Discovering the Presence of God in Nature

_DSC6845I’ve recently come across two quotations from a couple of my favorite spiritual writers—C. S. Lewis and Thomas Merton. The subject matter is amazingly similar.  Lewis writes, “We may ignore, but we can nowhere evade, the presence of God. The world is crowded with Him.  He walks everywhere incognito.  And the incognito is not always hard to penetrate.  The real labor is to remember, to attend.  In fact, to come awake.  Still more, to remain awake.”  I’m not sure where all Lewis had in mind as places where we can find God incognito but I have no doubt he would have included nature.  The Scriptures are clear that God’s presence can be found in Creation.  This, in fact, seems to be one of God’s best hiding places.  But for those with eyes to see and ears to hear it is not hard to discover God there.  But Lewis is right, the difficult part is remembering to “attend” or pay attention.  It takes great discipline to become and “remain awake.”

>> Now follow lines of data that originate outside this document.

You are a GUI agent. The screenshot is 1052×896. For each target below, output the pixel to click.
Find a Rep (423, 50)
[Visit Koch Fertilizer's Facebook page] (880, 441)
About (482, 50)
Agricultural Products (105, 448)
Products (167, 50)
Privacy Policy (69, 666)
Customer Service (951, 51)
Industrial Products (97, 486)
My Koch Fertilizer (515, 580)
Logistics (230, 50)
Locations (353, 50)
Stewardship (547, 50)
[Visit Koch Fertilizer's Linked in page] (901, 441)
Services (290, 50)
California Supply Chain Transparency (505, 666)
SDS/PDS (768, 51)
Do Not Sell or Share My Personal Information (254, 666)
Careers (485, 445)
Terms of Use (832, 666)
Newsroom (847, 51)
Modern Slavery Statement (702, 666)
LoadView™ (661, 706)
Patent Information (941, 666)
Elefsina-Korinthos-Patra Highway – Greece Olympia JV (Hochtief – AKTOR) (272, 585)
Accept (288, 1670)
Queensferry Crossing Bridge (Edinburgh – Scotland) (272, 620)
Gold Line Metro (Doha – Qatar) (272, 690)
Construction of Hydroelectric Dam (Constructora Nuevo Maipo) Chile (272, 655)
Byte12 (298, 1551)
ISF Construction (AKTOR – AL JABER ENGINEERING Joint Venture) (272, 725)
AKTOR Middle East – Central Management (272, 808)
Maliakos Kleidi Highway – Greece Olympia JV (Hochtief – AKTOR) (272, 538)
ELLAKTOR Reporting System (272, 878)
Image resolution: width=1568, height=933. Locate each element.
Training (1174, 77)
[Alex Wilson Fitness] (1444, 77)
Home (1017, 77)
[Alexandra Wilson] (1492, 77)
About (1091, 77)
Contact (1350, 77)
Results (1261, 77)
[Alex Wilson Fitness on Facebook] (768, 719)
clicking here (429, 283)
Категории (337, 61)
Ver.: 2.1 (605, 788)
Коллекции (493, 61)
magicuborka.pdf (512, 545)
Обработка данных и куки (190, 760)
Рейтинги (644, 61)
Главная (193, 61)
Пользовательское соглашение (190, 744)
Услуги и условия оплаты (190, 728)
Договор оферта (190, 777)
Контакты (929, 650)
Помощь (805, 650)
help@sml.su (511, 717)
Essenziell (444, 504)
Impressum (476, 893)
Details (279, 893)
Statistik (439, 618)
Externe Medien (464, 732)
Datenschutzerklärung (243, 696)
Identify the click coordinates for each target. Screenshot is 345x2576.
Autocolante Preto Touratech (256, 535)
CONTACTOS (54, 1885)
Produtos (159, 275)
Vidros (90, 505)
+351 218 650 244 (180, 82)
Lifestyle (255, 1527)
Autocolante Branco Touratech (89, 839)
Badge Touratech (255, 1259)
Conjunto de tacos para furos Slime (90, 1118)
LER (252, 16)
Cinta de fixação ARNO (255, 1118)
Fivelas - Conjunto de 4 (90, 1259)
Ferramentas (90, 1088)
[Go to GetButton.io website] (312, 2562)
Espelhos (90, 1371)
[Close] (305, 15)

_DSC6725How, then, can we pay better attention and learn to remain awake? One answer is prayer.  Thomas Merton, who I am convinced did a good job of paying attention and remaining awake to God in nature, prayed a prayer that no doubt helped.  It reads, “Let me seek, then, the gift of silence, and poverty, and solitude, where everything I touch is turned into prayer: where the sky is my prayer, the birds are my prayer, the wind in the trees is my prayer, for God is all in all.”  If we turn to the world in silence and solitude, with a poverty of spirit, it will be impossible not to experience the presence of God.  Like C. S. Lewis, Merton believed God could be found everywhere and when one comes to see God in all places and spaces then all the world becomes a prayer.

Merton mentioned the sky, the birds, and the wind in the trees as personal forms of prayers. What parts of nature have become prayers for you?

–Chuck

(I took the pictures shown above on a trip last month to the Upper Peninsula of Michigan.)